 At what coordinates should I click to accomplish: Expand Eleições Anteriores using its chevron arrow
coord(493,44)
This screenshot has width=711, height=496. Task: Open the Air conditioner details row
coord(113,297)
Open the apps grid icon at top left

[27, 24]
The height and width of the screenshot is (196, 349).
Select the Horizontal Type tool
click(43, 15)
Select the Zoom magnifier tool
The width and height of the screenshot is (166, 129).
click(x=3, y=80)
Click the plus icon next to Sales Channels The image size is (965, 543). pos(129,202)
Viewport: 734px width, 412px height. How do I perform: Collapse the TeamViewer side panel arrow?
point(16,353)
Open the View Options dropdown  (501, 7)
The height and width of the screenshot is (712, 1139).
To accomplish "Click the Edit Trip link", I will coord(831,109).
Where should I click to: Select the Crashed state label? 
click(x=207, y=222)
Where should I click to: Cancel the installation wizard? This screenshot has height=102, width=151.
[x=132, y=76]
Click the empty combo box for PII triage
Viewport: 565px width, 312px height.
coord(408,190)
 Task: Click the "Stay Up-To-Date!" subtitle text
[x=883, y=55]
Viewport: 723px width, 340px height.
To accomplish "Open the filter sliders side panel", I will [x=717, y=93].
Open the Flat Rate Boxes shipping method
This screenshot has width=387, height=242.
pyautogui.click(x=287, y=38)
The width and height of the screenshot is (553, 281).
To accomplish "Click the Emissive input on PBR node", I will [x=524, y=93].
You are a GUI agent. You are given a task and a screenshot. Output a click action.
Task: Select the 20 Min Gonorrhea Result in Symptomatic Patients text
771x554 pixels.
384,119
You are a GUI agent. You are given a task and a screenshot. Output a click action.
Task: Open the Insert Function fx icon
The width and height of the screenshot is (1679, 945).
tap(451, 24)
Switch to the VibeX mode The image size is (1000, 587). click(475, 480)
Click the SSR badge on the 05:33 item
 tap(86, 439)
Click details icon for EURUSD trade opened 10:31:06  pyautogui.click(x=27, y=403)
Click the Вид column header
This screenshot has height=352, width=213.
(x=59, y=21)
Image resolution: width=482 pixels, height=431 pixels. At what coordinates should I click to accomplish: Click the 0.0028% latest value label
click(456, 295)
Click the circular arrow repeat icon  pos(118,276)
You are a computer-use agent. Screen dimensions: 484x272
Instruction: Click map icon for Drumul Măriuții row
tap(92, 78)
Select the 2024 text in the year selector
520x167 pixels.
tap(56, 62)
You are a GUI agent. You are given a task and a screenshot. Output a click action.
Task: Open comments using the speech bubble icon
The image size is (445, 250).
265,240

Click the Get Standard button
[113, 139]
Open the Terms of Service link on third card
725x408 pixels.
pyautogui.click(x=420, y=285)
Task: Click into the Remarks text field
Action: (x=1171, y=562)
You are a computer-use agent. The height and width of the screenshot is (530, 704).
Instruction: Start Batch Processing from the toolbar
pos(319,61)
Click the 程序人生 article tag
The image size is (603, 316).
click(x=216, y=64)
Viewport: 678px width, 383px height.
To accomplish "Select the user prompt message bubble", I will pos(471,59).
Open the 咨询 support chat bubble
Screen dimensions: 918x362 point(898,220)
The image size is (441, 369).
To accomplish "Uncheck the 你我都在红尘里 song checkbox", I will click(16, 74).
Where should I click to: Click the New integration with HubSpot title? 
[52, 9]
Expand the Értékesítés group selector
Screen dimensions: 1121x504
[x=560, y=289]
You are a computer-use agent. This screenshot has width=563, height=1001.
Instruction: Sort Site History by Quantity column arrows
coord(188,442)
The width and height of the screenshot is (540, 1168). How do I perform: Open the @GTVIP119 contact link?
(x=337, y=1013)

About this task: Look for the line with "The width and height of the screenshot is (1679, 945)." in the listing above. Print it and each later line exactly, ending with the last line.

Answer box:
The width and height of the screenshot is (1679, 945).
tap(451, 24)
Switch to the VibeX mode The image size is (1000, 587). click(475, 480)
Click the SSR badge on the 05:33 item
 tap(86, 439)
Click details icon for EURUSD trade opened 10:31:06  pyautogui.click(x=27, y=403)
Click the Вид column header
This screenshot has height=352, width=213.
(x=59, y=21)
Image resolution: width=482 pixels, height=431 pixels. At what coordinates should I click to accomplish: Click the 0.0028% latest value label
click(456, 295)
Click the circular arrow repeat icon  pos(118,276)
You are a computer-use agent. Screen dimensions: 484x272
Instruction: Click map icon for Drumul Măriuții row
tap(92, 78)
Select the 2024 text in the year selector
520x167 pixels.
tap(56, 62)
You are a GUI agent. You are given a task and a screenshot. Output a click action.
Task: Open comments using the speech bubble icon
The image size is (445, 250).
265,240

Click the Get Standard button
[113, 139]
Open the Terms of Service link on third card
725x408 pixels.
pyautogui.click(x=420, y=285)
Task: Click into the Remarks text field
Action: (x=1171, y=562)
You are a computer-use agent. The height and width of the screenshot is (530, 704).
Instruction: Start Batch Processing from the toolbar
pos(319,61)
Click the 程序人生 article tag
The image size is (603, 316).
click(x=216, y=64)
Viewport: 678px width, 383px height.
To accomplish "Select the user prompt message bubble", I will pos(471,59).
Open the 咨询 support chat bubble
Screen dimensions: 918x362 point(898,220)
The image size is (441, 369).
To accomplish "Uncheck the 你我都在红尘里 song checkbox", I will click(16, 74).
Where should I click to: Click the New integration with HubSpot title? 
[52, 9]
Expand the Értékesítés group selector
Screen dimensions: 1121x504
[x=560, y=289]
You are a computer-use agent. This screenshot has width=563, height=1001.
Instruction: Sort Site History by Quantity column arrows
coord(188,442)
The width and height of the screenshot is (540, 1168). How do I perform: Open the @GTVIP119 contact link?
(x=337, y=1013)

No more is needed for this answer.